I don’t know, but Alice is dead.
So we’re off to Crystal Lake. We meet Crazy Ralph, the harbinger of doom and shortly thereafter are group of victims…er…camp goers/counselors are assembled and ripe for the picking. Among them is new final girl, the free-spited Ginny (Amy Steel), child psychology major.
Why do I bring up Ginny’s college major? Well, it’s imperative to my enjoyment of the movie. Ya see, Ginny is sympathetic to Jason’s plight. She feels bad for him. She kinda gets the big lug. This is perfectly synthesized in the following chunk of dialogue as Ginny pontificates about Jason witnessing his Mom’s de-headifying with boyfriend/head of camp Paul and goofball/annoying guy Ted over beers at the local watering hole:
Ginny: Let’s try to think beyond the legend. Put it real terms. I mean what would he be like today? Some kind of out of control psychopath? A frightened retard? A child trapped in a man’s body? He’d be grown right now, right?
Ginny: And you know the only person who knew him was his mother? He never went to school so he never had any friends. She was everything to him.
Paul: Yeah, deranged killer!
Ginny: No, no, no. You’re missing my whole point. I mean, I doubt Jason would’ve even known the meaning of death. Or at least until that horrible night. He must’ve seen the whole thing happen. Who must’ve seen his mother get killed. And all just ’cause she loved him. I mean, is that what her revenge was all about? Her sense of loss, her rage at what she thought happened…her love for him? Bizarre, isn’t it? I mean he must be out there right now, crying for her return. Her resurrection.
Ginny’s intrigued by Jason. She doesn’t think he’s all evil. Maybe he’s just mixed up. Maybe he needs a hug. Or as we see a later, a stern talking to…and a machete to the face.
“Friday 2” plays out exactly as it should, but for some reason it just works better than it should. Kids get offed in creative ways. They drink, they smoke pot, the try to have sex…but in perfect “Friday” fashion, Jason ices ’em before they can do the deed…or in Jeff and Sandra’s case…while they do the deed.
Speaking of “Friday” sexcapades, there’s a slow-burn relationship that’s built between the wheelchair-bound Mark and nice gal Vickie. Their chemistry is downright sweet and when the two are poised to get it going, Mark takes an axe to mug in one of the “Friday” flicks most famous deaths.
Also, Vickie totally sprays perfume on her lady parts.
So Jason kills pretty much everybody until Ginny stumbles upon his creepy little shack (the best!) and finds his shrine to his mom. Since she’s such a smarty pants future kiddie shrink, she comes up with the idea to slip into Mom’s sweater and trick Jason into believing that she is, in fact, Mrs. Voorhees. She sternly tells Jason that “he done good” and gets him to his knees. As she’s set to chop his flour sack-covered head (in a very unsympathetic way btw), he spots Mom’s actual head and realizes that he’s being duped. Thankfully, Paul survives and rassles with Jason, positioning the murderous oaf to be stabbed in the back and killed.

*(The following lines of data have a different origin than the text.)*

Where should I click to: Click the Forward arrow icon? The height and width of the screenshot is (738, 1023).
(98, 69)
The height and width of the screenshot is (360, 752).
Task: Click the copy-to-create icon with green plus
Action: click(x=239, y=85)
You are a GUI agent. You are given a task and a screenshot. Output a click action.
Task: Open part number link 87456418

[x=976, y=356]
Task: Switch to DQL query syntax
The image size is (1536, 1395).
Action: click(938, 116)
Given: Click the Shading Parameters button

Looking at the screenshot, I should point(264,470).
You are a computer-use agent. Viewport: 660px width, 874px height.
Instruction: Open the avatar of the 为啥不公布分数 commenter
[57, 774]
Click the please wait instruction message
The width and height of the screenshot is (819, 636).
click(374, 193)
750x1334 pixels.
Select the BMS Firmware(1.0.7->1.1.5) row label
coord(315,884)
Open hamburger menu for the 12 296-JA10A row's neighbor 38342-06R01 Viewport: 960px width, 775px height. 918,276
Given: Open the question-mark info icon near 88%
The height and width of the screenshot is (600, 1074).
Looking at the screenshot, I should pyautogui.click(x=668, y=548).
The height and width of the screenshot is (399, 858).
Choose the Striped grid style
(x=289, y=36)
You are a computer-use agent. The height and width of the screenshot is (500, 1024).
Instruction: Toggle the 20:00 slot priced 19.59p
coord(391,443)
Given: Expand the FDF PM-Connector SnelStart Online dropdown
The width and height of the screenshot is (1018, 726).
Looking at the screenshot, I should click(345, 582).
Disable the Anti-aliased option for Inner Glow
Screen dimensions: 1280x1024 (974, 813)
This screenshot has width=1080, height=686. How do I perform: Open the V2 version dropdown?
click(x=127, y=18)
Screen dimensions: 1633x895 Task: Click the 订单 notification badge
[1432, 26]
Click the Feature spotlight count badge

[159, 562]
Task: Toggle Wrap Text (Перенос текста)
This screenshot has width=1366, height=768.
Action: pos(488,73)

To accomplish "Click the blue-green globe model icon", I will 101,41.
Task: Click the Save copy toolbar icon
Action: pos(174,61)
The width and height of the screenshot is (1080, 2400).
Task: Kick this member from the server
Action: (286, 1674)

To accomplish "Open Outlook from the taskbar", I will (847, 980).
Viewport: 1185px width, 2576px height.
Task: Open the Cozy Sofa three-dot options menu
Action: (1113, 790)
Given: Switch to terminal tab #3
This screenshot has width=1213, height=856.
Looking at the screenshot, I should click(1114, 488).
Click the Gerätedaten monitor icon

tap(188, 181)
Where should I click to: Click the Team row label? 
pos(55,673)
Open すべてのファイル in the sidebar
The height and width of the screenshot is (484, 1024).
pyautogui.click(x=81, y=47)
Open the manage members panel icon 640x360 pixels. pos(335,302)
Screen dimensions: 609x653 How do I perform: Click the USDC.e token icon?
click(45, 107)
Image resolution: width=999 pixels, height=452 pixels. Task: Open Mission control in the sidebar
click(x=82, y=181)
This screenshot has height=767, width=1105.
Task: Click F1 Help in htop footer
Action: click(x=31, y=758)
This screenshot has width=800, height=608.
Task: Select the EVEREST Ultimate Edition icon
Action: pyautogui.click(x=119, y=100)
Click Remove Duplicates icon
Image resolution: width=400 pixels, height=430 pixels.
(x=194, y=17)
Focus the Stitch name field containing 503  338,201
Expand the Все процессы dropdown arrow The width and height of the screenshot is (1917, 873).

Ginny and Paul head back to camp and breathe a sigh of relief as they discover that Muffin the dog lives and wasn’t a pile o’ mush like we thought! Then, in a tribute to the shock ending of “Friday 1” a de-masked Jason smashes through the window in a longest slo-mo shot ever and grabs Ginny.
She survives. She calls for Paul. Where’s Paul? Who knows. How did she survive? Who knows. Why does the movie end on a shot Pam’s face? Who knows.
All I know is I dig it. And you should too!